Purchasing includes the ATI requirements in its Quarterly End-User Workshops.
Central Purchasing Buyers received in-service training and participated in a focus group meeting with Jim Tobias, a national accessibility expert, and Deborah Kaplan to help develop a “508 wizard” tool intended to assist a purchaser to identify appropriate 508 standards.

8a. Accomplishments in 2007/2008

Through the communication and training activities described above, the ATI procurement process is being incorporated into standard purchasing policies and practices.

8b. Plans for 2008/2009

The CSULB Purchasing website will be expanded to include more ATI information, making the forms more accessible.
Purchasing will develop an ATI FAQ Sheet.
Quarterly Purchasing Workshops will continue to highlight the ATI requirements.

8c. Barriers to completion

Lack of adequate resources and time are true obstacles to complete implementation.

8d. Observations/discoveries

Campus ATI procurement training will be an on-going effort which will need to accommodate different needs and requirements.
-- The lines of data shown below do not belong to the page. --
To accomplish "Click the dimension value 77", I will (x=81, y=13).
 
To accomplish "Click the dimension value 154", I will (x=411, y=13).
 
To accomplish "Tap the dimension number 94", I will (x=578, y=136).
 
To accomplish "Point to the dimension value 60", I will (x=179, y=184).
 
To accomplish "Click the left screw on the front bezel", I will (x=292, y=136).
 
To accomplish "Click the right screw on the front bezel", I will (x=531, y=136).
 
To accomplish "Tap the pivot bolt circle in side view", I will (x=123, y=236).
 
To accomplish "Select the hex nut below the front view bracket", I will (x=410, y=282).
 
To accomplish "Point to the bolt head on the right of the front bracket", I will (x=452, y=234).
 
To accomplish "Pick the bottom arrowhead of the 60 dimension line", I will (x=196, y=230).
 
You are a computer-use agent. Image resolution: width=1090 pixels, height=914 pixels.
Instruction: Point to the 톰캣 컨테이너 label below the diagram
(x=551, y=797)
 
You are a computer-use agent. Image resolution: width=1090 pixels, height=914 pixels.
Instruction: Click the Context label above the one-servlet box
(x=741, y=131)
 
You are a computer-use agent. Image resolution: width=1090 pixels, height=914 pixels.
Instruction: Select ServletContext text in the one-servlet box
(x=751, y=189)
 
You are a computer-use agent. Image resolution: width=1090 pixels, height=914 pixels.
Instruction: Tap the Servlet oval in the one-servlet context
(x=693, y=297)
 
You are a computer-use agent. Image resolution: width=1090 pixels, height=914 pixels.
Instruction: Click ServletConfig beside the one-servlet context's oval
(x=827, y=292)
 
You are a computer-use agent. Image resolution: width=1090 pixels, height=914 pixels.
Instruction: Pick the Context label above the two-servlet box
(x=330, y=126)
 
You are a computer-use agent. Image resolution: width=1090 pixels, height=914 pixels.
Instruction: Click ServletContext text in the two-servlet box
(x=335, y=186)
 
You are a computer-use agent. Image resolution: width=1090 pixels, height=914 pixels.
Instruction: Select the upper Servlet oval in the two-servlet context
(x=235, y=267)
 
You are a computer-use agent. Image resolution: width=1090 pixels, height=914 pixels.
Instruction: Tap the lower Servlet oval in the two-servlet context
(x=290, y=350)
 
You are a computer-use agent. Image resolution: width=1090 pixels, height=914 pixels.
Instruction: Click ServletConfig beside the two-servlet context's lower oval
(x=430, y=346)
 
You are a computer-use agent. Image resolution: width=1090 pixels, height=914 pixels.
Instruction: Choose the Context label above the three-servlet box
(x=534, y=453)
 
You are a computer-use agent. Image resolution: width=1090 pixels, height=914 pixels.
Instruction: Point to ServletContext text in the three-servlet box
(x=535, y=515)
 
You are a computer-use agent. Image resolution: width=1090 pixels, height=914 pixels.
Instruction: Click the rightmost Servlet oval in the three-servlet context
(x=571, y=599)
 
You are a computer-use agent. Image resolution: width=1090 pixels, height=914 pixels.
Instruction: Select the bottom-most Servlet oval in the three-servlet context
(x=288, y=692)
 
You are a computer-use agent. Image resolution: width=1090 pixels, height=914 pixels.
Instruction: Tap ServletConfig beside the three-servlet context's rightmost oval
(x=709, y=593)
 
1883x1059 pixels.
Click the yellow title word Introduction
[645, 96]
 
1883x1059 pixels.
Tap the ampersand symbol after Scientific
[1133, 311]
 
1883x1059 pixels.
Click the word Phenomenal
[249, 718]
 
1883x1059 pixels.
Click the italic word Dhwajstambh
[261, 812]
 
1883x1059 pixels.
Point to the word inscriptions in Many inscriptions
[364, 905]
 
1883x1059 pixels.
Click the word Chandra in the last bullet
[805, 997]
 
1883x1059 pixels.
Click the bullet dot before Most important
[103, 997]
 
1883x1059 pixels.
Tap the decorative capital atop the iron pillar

The $50,000 ATI threshold impacted smaller, more technical campus user groups. With the ATI threshold at $15,000 in 2008/2009, a larger number of end-users who are generally less technically qualified will be involved, making ongoing training a key issue for Purchasing.
Issuing procedural memos and referring end-users to websites is not enough. The amount of information available to the end-user needs to be simplified to meet their immediate needs.

What activities took place to evaluate the implementation of 508? Please describe. What were the results?


The Purchasing Manger and 508 Compliance Officer met to discuss the requirements and review process. Both the Procurement Director and Purchasing Manage participate in monthly discussions at the ATI Steering Committee Meeting.
The Purchasing Manager, 508 Compliance Officer and the Fiscal Officer for Information Technology conducted a “post award” evaluation of the ATI procurement process.

9a. Accomplishments in 2007/2008

A PeopleSoft query was developed to identify IT purchases in excess of $50,000.

9b. Plans for 2008/2009

The PeopleSoft Query will be modified to identify IT purchases of $15,000 or greater. Purchasing management will conduct quarterly reviews to ensure ATI compliance is successful.

9c. Barriers to completion

Purchasing deadlines and resources will continue to be a challenge, especially as the ATI threshold is lowered.

9d. Observations/discoveries

As our experience with the ATI requirements expands, the program will become more integrated into the campus procurement practice.

In what ways did implementation of your 508 Procurement Plan differ from what had been planned?† Why?


Not applicable.

10a. Accomplishments in 2007/2008

Not applicable.

10b. Plans for 2008/2009

Not applicable.

10c. Barriers to completion

Not applicable.

10d. Observations/discoveries

Not applicable.

What additional resources would assist your campus in implementing 508 procurement objectives?

A list of approved computer models and peripherals, and a system-wide central library of acceptable standard VPATs for desktop computers would greatly facilitate the procurement process. To adequately train end-users, monitor and administer the AT I procurements, additional personnel will be required.
More system-wide procurement training is a necessity.